Technology is driven by energy. The economy is driven by energy. Life is driven by energy. With enough energy, you can do just about anything. When I was a bit younger, it thoroughly amazed me how much technological progress mankind had made over the last 100 years or so. I often wondered how that was. Here I am many years later and I know: it is energy.
The Industrial Revolution began with coal and steam engines. Internal combustion engines were demonstrated in the early 1800s but were of little practical widespread use until the onset of industrial oil production in the 1850s, which breathed new life into the Industrial Revolution.

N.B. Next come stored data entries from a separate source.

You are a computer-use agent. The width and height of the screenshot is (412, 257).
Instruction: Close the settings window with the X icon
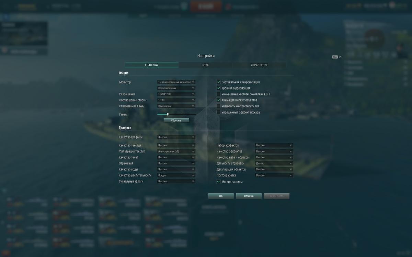click(340, 57)
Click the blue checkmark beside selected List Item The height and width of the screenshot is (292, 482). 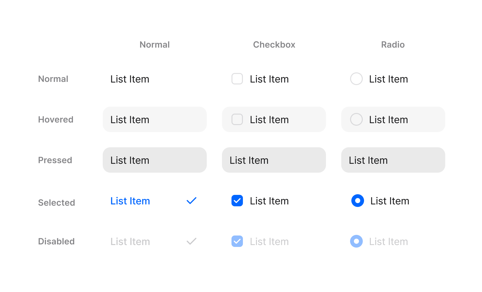pos(192,201)
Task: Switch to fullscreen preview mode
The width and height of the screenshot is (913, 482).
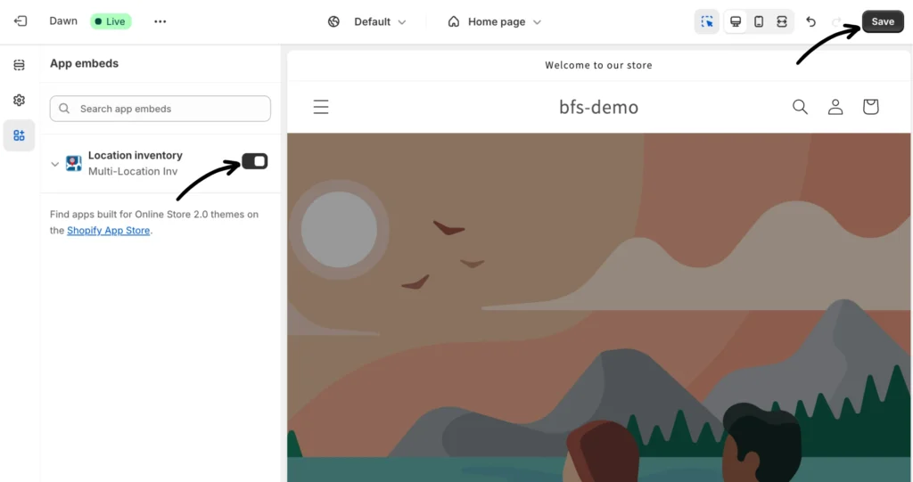Action: coord(782,22)
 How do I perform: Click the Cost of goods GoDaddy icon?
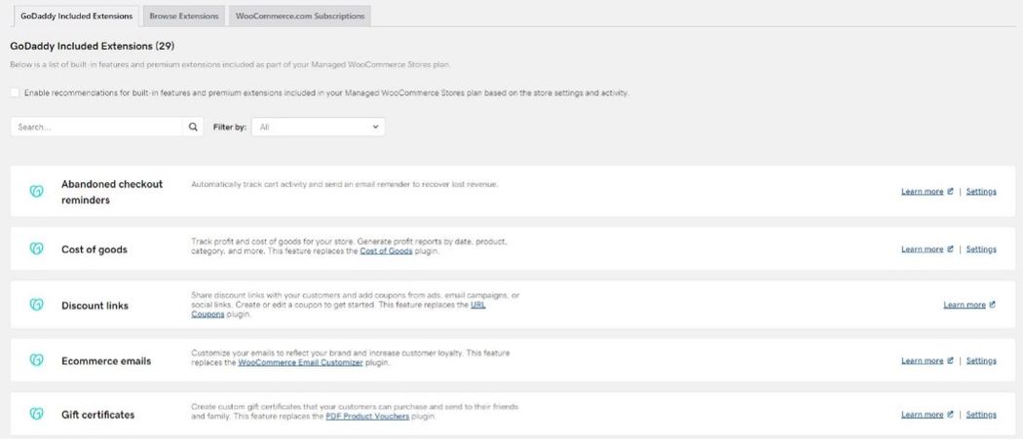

The availability of energy is directly linked to the well-being and development of capitalist economies, and to the continued development and production of technology. If you are reading this, this is the most important point.
In my mind, the high point of the dominance of modernist, industrialized Western culture was in the 1960s. The US was the biggest producer of petroleum in the world. The Railroad Commission of Texas was the OPEC of that era, controlling production and thus pricing. The Western world, through the US, was in control of the lifeblood of modern society.
The US peaked in March of 1971, when the Railroad Commission lifted all production caps in the face of declining production. Economic power passed to a group of Middle Eastern nations through OPEC. Our assistance to Israel provoked them to use this power to choke off this petroleum lifeblood to the US, resulting a decade of economic hardship and stagflation.
The Western nations embarked upon an emergency course of efficiency initiatives and alternative oil production. With new production from the North Sea, the Western nations were able to drive demand for OPEC oil down far enough to break their economic power over the West. The oil glut of 1980s ensued, allowing America to pick itself back up and charge into the 1990s.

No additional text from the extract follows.